Ho parlato anche con chi fa parte di un’associazione locale, ho chiesto: ma com’è avere un cooperante dalla Svizzera, a cosa serve? Vede il bosco, mi hanno detto. Guarda ciò che noi non vediamo più. Ci porta idee fresche, ci dà visibilità, ci protegge anche, perché a volte se siamo nascosti siamo in pericolo, ci aiuta a valorizzare qualcosa che possediamo già ma che non interessa il mondo, prima che qualcuno non arrivi e torni a casa sua a parlarne. Il ritorno, già. Il ritorno è difficile, non ci si abitua più a certe cose. Si resta sempre un po’ sospesi tra due mondi, con quella valigia lì pronta a volare via di nuovo, leggera. Si appartiene a due colori, a due modi diversi di vivere e di intendere. Ma per gli amici, per la famiglia, qualcuno che va e che torna a raccontare è una grande ricchezza: si viaggia stando fermi, si apre la testa, si fa giardinaggio, si strappano le erbacce dei pregiudizi, si lascia spazio ai fiori.

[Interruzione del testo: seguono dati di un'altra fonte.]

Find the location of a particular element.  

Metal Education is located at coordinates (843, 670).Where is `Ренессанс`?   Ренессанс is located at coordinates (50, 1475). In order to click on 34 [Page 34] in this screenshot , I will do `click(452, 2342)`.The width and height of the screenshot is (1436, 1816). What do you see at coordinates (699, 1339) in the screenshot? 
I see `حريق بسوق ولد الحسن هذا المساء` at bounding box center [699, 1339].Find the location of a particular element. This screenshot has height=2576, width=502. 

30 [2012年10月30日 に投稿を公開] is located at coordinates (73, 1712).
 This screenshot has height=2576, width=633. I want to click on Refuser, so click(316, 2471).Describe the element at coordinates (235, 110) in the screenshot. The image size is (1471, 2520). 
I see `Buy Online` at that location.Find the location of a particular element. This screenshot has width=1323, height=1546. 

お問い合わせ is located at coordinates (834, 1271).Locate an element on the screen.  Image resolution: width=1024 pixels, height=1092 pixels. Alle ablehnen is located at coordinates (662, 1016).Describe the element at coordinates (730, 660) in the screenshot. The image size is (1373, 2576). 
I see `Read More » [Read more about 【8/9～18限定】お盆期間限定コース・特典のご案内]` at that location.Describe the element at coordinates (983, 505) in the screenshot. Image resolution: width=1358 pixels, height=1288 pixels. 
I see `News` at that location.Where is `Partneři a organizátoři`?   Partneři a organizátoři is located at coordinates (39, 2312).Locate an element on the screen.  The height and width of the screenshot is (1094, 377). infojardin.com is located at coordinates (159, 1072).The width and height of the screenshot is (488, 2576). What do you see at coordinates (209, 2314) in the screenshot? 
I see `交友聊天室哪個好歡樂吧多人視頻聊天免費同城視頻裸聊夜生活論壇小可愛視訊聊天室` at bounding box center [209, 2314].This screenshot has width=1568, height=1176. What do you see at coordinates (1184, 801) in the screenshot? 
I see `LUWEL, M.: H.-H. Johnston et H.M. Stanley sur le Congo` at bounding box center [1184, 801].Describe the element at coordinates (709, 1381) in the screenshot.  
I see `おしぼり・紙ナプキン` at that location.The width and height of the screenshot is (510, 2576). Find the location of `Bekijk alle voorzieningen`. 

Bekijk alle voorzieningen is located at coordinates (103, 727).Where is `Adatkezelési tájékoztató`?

Idealisti, alcuni. Con la fede, altri. Solidali, tutti. Ma più che altro questi 160 cooperanti volontari sono un esercito del bene colmo di desiderio, colmo di un’esperienza di incontro con gente diversa, con realtà diverse, di un nuovo modo di pensare e di guardare il mondo, quello conosciuto e tutto il resto. Forse eccolo il modo per non invecchiare mai, l’unico: partire, senza dimenticare di portarsi dietro qualche sogno.